With shifty-eyes and the spearman already rushing in to take advantage, it was all he could do to unceremoniously retreat, trailing the sword behind him like a child dragging a stick. It clanged as it bounced over the rough cobbles.
Building up to top speed, skidding to a stop, Palan let the heavy sword continue on. Grasping it with both hands, whipping it about, he caught shifty-eyes but a pace away. The impact knocked the small man to the ground as if he were smitten by the hand of a giant.
But it was too late. Charging, all of his weight behind that needle-sharp point, the spearman drove the head of his weapon deep into Palan’s chest.
He stood there, unsteady. Dropping his great sword, he stared first at the spearman, then at the spear haft that protruded from his ribs.
The ruffians’ outlines wavered for a moment, then they were gone, along with Palan’s injury.
She came from behind him and wrapped her arm in his.
“You know,” she said, “you don’t have to go. You can stay here forever.”
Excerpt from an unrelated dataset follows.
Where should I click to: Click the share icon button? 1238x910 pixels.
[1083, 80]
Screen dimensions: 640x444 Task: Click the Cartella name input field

Palan looked at her. His expression changed with every heart beat as conflicting emotions struggled for supremacy.
Finally, after a long while, he said, “I’m ready.”
“Are you sure?” she asked.
He lowered his eyes and sighed. “Yes.”
Slowly, deliberately, she reached up, put her hands behind his head and pulled him toward her. Light as the brush of a feather at first, her kiss grew more passionate with every passing moment. Embracing as if trying to merge with each other, they gently swayed.
Gasping for air, they stopped.
She rested her head on his chest. “I believe in you.”
“I know,” he replied.
“Come back to me,” she said.
The colors of the courtyard blurred and combined…
“… ye addled, boy?” said the graybeard, a flail in his hand, “I said we’ll be takin’ that sword, ‘n yer pouch as well.”
It all came back to him now: he was on a dirt road a mile or two from Dargon, and these four had come out of the trees to block his way. They were all there; graybeard, shifty-eyes, the rotund one, and the spearman.
“There be four ‘o us,” continued the old one, waving a hand at his comrades for emphasis, “just throw yer things o’er here, and we’ll let ya’s be.”
“Yah,” snickered shifty-eyes, “we’ll letcha be.”
Flipping the great sword off his shoulder, Palan began to turn. Soon the tip of the blade hissed as it cut through the air.
“Well,” said graybeard, “ya asked fer it. Get ‘im.”
The other three didn’t move. They stared at each other and their leader with uncertainty.
“Damn, he be only one,” he said. Graybeard hesitated for a moment. “He ain’t e’en right in the head. ‘e probably lifted ‘at swords from someones ‘imself. Looks, I’ll be doin’ it.”
“He bloody well looks like ‘e knows what ‘e’s doin’ to me,” whispered the rotund one to the spearman out of the corner of his mouth.
Cautiously, the old man advanced toward the spinning swordsman, the flail at the ready.
Dashing under his huge blade, wielding it up and around, Palan lunged a full three spans. The blade cleaved into graybeard and sent him stumbling into a heap.
Not slowing a bit — he spun about — lunged once more and clipped off the head of the spearman’s weapon.
The three, their eyes wide and their mouths open, froze for a moment, but only a moment. When their wits returned they bolted, dropping anything that might slow them down.
He stopped spinning and watched as they ran through the trees until they disappeared. The old man was moaning, but judging by the pool of blood that he laid in, he wouldn’t suffer much longer.
Palan walked over to a nearby stream and knelt next to it to wash the blood off his sword. Reaching down with a cupped hand to scoop up some water, he started at the reflection he saw there.
It wasn’t his. It was hers.
“Did I startle you?” she asked, her eyes twinkling.
“Maybe a little,” he replied with a grin that quickly faded. “Thank you.”
She was quiet for a long moment while she looked into his eyes. “It’s all you,” she replied.
They reached out to each other, but when his hand touched the water, the resulting ripples dissolved the reflection. He waited for a time, but she did not return.
Hefting the heavy sword over his shoulder, Palan started down the dusty road for Dargon.